We finalized the adoption of our son a month ago, to our joy! He is our first and only child. Thus far, our relationship with our BM (birth mom) has been just as if we are Facebook Friends. She has been fairly detached . We have a closed adoption with the want on her side for her 1.5 year old son to know his bio brother (our son) in life. She wants to have frequent interactions whenever we are in the state visiting. We always agreed that our son would be able to choose for himself when he is old enough to understand. This week however, she became upset that we would not send pics to the BF(birth father)‘s family. He was abusive of his child and wife and they are getting divorced. We do not want that door open to him or his family and have told her so. She said she wanted his family to know our son. I was respectful and only spoke lovingly to her, but we won’t allow that. She then asked for more contact for her and her son with our son. I’m not sure if we should cut ties with her, or not. Family and my fellow adoptive parents friends have advised us to cut off ties and block her from facebook, but I don’t want to hurt her but also want the best for our son. So any advice, would be greatly welcomed.


The security and safety of your child are your first responsibilities.  It seems to me that this may open the door to some problems in the future.  If you decided to have a closed adoption, why are you working towards an open adoption?  I would go back to your caseworkers and counselors and take their advice.  Always let your son know he was adopted, but make sure you have the ground rules set regarding birth families ahead of time.  My 2 cents - it’s late smile

Posted by David Michael on Sep 08, 2018 at 7:12am

It is incredibly important for your son’s sake that you help foster a positive relationship with his birth family. If you are being given an opportunity to build a relationship with his birth mother and sibling, work to make that happen. Don’t leave it up to your son to decide when he is older. The time to build a relationship is now and it starts with you. As for the birth father, his family is still your son’s family. Obviously if he is an abusive person you have to protect your child from that person, but I’m not sure what that has to do with the rest of his family.
I suggest you find an adoption competent counselor (not from the adoption agency) who has experience helping adoptive families navigate the complexities of open adoption. While it may seem less scary and more convenient for you to cut off ties, how will you explain that to your son when he is older? It is far far better for him to have a relationship with his birth family from the beginning and grow with those relationships being a normal part of his life than to be left to wonder why they don’t want him around.
And it’s very common for a birth parent to think they want a closed adoption at first and then to want more contact later.  It’s impossible to know at the moment of placement how she would feel later. I urge you to help your son develop a healthy relationship with his birth family.

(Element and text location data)
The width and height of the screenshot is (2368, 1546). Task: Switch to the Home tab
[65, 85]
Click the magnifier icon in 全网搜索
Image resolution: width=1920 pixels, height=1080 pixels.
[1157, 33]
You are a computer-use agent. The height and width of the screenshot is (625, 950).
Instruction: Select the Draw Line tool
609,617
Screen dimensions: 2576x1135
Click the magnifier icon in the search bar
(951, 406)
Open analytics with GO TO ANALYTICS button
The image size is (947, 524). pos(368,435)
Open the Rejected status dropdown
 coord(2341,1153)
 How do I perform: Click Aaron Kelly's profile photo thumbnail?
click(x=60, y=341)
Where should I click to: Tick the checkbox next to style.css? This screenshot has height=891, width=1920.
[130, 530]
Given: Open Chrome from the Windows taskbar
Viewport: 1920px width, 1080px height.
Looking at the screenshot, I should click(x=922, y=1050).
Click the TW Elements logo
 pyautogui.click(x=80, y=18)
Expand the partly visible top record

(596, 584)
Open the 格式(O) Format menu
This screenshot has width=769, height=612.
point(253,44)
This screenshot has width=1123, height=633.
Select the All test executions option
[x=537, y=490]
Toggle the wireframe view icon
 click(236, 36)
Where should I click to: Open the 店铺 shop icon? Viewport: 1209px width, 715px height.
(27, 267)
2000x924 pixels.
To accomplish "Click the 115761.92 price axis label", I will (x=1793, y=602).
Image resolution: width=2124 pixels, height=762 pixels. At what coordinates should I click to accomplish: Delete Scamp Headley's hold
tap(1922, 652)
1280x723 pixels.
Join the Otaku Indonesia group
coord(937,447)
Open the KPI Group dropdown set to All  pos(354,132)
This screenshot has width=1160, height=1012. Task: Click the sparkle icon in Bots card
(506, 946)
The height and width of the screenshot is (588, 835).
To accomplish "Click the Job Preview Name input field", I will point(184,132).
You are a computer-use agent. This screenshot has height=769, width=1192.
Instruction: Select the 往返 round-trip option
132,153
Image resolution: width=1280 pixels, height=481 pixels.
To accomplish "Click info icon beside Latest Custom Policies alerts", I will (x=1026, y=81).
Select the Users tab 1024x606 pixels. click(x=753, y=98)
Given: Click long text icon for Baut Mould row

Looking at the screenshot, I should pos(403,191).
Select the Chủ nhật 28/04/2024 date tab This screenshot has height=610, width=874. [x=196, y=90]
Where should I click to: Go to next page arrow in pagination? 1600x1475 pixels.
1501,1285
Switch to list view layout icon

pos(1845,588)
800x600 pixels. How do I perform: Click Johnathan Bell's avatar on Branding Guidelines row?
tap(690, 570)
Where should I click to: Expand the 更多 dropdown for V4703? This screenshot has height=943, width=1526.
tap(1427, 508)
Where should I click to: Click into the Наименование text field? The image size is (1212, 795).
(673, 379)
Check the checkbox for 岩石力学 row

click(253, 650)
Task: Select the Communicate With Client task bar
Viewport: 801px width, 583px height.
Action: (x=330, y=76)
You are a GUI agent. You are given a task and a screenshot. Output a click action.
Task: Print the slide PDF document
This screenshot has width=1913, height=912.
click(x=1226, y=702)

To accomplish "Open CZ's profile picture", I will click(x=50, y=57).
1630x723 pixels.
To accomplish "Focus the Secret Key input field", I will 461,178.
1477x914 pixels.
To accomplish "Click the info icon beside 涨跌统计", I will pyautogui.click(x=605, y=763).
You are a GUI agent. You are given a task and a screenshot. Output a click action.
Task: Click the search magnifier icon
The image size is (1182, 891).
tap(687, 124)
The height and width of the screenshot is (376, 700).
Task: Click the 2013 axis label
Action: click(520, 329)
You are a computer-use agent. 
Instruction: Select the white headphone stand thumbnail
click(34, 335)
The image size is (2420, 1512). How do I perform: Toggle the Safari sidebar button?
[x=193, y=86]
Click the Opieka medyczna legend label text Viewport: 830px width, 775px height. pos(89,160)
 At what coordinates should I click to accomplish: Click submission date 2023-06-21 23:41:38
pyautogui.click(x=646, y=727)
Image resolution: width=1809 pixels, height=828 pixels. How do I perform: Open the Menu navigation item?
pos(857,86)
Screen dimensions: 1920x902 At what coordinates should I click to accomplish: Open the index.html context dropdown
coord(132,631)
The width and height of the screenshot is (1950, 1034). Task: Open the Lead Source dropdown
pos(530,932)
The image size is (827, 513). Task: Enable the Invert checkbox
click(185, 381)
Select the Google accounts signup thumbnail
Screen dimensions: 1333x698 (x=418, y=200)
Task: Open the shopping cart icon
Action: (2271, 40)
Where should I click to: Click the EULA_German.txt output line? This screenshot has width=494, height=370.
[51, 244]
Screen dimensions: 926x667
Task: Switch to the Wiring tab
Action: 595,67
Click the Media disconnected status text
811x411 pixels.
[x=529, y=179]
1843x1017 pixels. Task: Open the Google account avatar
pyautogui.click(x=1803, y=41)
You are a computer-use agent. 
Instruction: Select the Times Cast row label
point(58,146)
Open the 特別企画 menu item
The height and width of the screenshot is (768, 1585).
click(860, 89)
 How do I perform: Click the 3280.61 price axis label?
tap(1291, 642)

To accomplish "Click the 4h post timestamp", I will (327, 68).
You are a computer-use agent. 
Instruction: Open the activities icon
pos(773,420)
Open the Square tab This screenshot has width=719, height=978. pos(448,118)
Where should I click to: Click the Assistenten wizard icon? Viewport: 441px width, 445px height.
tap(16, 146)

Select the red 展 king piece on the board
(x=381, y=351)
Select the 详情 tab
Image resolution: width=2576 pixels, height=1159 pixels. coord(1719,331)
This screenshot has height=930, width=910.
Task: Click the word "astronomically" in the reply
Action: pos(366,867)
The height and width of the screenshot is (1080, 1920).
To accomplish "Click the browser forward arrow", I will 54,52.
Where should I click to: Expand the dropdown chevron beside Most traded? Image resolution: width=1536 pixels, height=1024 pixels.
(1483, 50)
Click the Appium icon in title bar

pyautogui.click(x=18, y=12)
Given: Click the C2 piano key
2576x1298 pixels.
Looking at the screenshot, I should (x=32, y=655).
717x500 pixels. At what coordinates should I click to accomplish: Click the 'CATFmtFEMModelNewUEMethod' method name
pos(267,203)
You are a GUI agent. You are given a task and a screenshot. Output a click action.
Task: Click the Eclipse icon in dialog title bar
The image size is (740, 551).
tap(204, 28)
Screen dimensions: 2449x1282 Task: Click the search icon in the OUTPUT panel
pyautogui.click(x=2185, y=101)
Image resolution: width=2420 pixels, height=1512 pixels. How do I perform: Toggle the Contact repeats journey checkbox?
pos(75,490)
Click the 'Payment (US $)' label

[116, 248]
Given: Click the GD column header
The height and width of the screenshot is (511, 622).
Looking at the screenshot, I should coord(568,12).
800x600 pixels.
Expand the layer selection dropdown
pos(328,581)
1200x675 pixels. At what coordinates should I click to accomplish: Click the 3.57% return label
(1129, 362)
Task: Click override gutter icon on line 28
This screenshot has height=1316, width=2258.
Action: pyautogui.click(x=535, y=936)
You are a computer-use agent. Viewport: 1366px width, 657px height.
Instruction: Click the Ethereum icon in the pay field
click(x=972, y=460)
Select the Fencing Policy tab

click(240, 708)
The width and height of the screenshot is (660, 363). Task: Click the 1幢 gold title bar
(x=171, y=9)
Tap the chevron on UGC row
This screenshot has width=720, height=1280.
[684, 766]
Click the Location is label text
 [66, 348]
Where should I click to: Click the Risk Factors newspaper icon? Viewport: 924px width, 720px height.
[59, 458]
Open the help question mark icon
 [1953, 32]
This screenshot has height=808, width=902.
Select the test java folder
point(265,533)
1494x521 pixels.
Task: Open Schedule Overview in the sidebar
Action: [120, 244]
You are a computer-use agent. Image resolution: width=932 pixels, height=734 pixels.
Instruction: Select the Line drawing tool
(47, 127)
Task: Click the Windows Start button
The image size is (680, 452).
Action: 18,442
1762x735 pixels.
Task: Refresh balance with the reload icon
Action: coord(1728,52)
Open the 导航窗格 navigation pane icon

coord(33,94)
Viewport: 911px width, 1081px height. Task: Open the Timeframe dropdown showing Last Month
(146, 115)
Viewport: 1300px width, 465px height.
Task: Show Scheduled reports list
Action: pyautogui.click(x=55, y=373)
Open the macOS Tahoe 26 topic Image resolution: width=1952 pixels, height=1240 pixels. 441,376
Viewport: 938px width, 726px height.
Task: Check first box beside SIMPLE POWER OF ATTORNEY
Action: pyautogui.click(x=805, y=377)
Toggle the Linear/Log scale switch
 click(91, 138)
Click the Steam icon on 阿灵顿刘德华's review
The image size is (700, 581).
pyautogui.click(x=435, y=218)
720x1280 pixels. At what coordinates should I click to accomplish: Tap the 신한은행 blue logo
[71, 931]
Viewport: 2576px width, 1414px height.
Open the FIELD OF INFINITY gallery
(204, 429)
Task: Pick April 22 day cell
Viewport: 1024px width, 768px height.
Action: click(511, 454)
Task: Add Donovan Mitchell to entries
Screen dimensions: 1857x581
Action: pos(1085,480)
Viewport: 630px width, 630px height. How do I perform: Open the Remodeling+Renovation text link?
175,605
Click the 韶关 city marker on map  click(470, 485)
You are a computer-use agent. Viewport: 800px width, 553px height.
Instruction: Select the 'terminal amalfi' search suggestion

> [Challenges]:
a. Using the adoption thread, decide whether each statement agrees with it, answering yes or no and quoting the words that settle it: (i) The adoption of the son was finalized a month ago. (ii) The birth mother's other son is 1.5 years old. (iii) Family and fellow adoptive parent friends advised staying connected with the birth mother on Facebook.
b. Repeat the passage of the adoption thread from "And it’s very" up to and including "healthy relationship with his birth family.", word for word.

> [Responses for each task]:
a.
(i) Yes: "We finalized the adoption of our son a month ago"
(ii) Yes: "her 1.5 year old son"
(iii) No: "Family and my fellow adoptive parents friends have advised us to cut off ties and block her from facebook"

b.
And it’s very common for a birth parent to think they want a closed adoption at first and then to want more contact later.  It’s impossible to know at the moment of placement how she would feel later. I urge you to help your son develop a healthy relationship with his birth family.